My sense of self-importance was tested early on. My master career plan had me earning an MBA. Yet, I would not have an MBA for the money I could earn. I would have it so that I could flaunt my talents and credentials, without any regard towards meeting my material needs. I would be a talented leader and visionary. I would be an ethical manager. I would make my business career secondary to my calling in the Lord.

So, with an eye toward launching ministry as I approached the age of 25, I would select an MBA program that would give me the best opportunities to grow as a minister. The MBA was not the goal. It was only a means to achieving spiritual success with a worldly title.

Two factors made my decision to go to Texas Christian University: a full-ride scholarship, and an offer from several families in the Fort Worth area, for me to live with them, free of charge.
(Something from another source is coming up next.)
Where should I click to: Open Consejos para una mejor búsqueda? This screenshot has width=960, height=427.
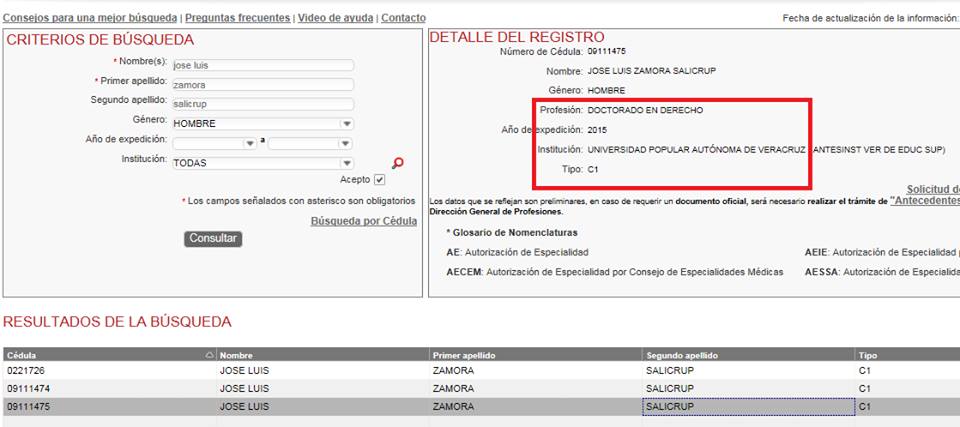pos(90,18)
I had both of these conditions satisfied, before accepting the offer from TCU. It would be a cost-free, worry-free way to serve God while winning a graduate degree in management.

The free room and board was an affirmation, and a confirmation, that I was making the right move. Soon, I was made the youth minister of this particular church. With a lot of inexperience, but a hearty vote of confidence from TCU and a body of believers, I was ready to move forward. In a few short years I would be a rising pastor with an MBA.
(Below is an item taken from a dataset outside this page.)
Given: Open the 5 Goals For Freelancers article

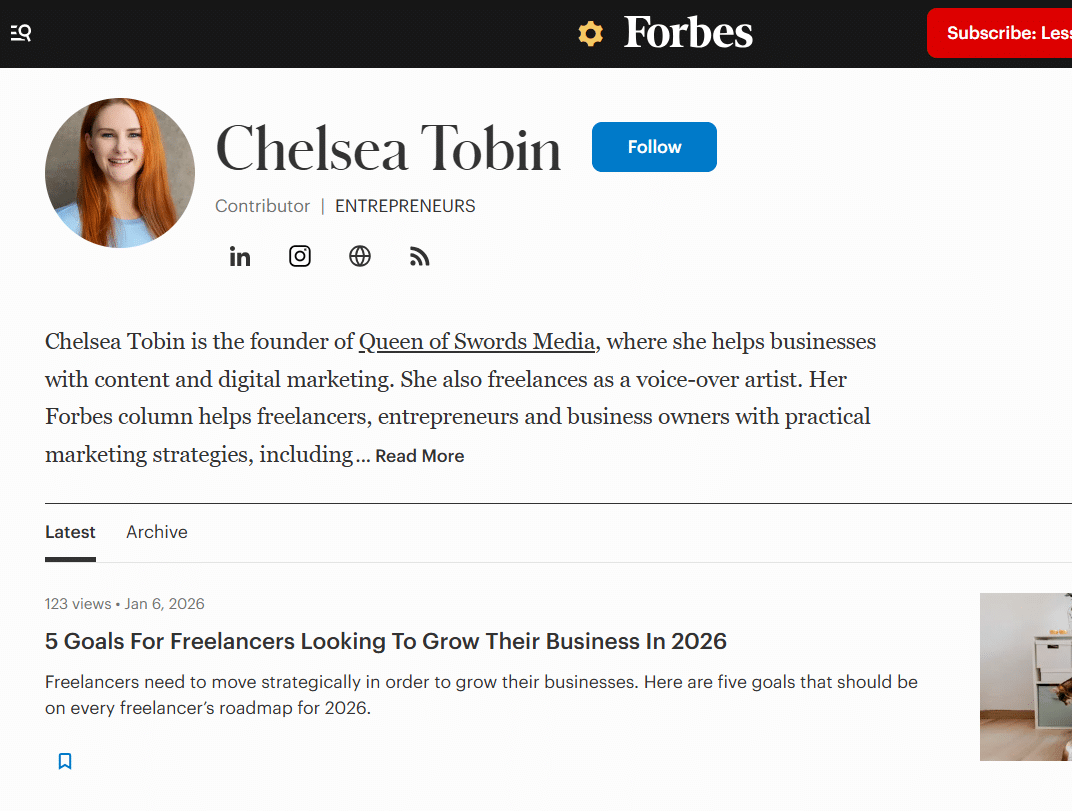Looking at the screenshot, I should click(386, 641).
I really felt I had nothing to fear. My basic needs were being met. I had a lot riding on the assurance that my tuition, and room and board, would not be worries to slow me down.
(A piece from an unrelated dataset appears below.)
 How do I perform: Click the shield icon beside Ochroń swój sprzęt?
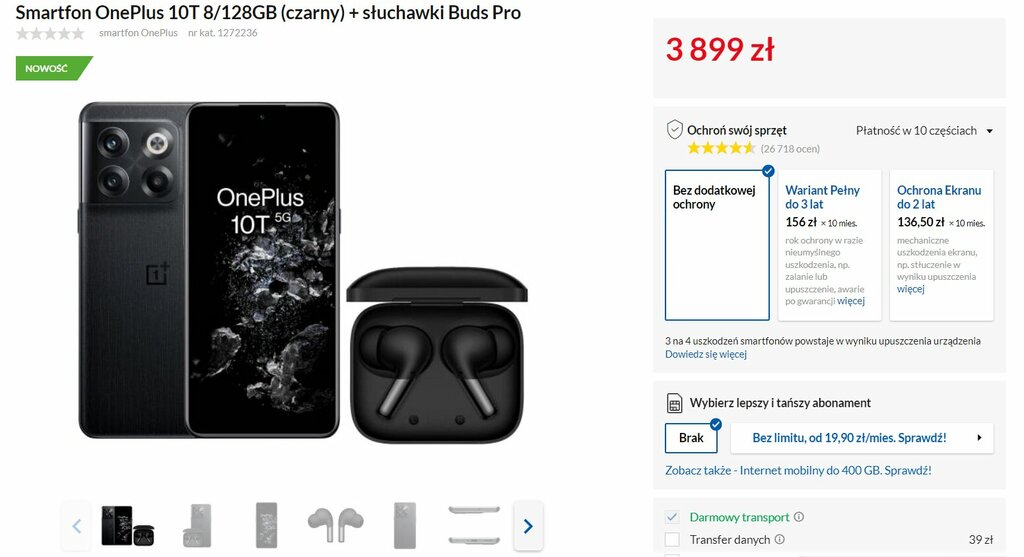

After all, did not the early Church, in the Second Chapter of Acts, share "all things" in common? Was it not the whole point of Kingdom living, in this age, that we support one another, and bear with one another, as one family of the Lord? We are but a spot on the eternal timeline, if that. Those with Kingdom hearts should believe, and behave, as though their material possessions are best put to use in helping those that want to serve the Lord full time! And this was my intent.

And also, didn't the Apostle Paul write, in First Corinthians 9: That was also the Lord's instruction to those bringing the good word, that they should live off the good word.

I naively believed that a few years focused on developing as a minister, while doing the work of a full-time student, was something that others would value enough, to share of their possessions for a short time.

I should say that, at the same time, my funds that would have been used for room and board, were put in the collection plate of the respective church.

But my sense that I was due this kind of help from a body of fellow believers, was based more on a sense of self-importance, than on any humble and sincere desire to work out my salvation the right way. In less than a year, the hospitality once offered me began to crumble, and the MBA focus weakened. I made a few youthful errors in judgment, but none harmful, or outright sinful. Mostly, my hosts forgot that they had offered me their homes, and that my decision to come to Ft Worth was based on this assumption. I began to feel that there was no support for me at all, and that people couldn't care less whether or not I got my MBA, or if I ever became a minister.

But it was all about me, and that was the problem.

It was like love being offered, then taken away. It was putting my trust in people, and then feeling betrayed by them. It was trying to do the right thing, even heroically, and then feeling as though God was looking away, and did not care whether I succeeded or failed. It was a pattern to be repeated throughout my life.

I was talented. Success came easy to me. Therefore, people, and God, owed it to me to continue to make things easy.

Important? No, not at all. I made little difference in the lives of the kids that were my charge, and the congregation in question did fine without me.

Today, I am focusing on doing important work, without thinking of myself as instrumental in its success.

The congregation in question has mostly dissipated. Most of those that attended it at the time have left it for bigger, more visibly successful churches.

The idea that we should share our goods, especially with those involved in God's work, is still good and right. For ministers to get MBAs, is still a commendable aspiration.

But the idea that I am important and that for that reason alone, I should be taken care of, has been debunked.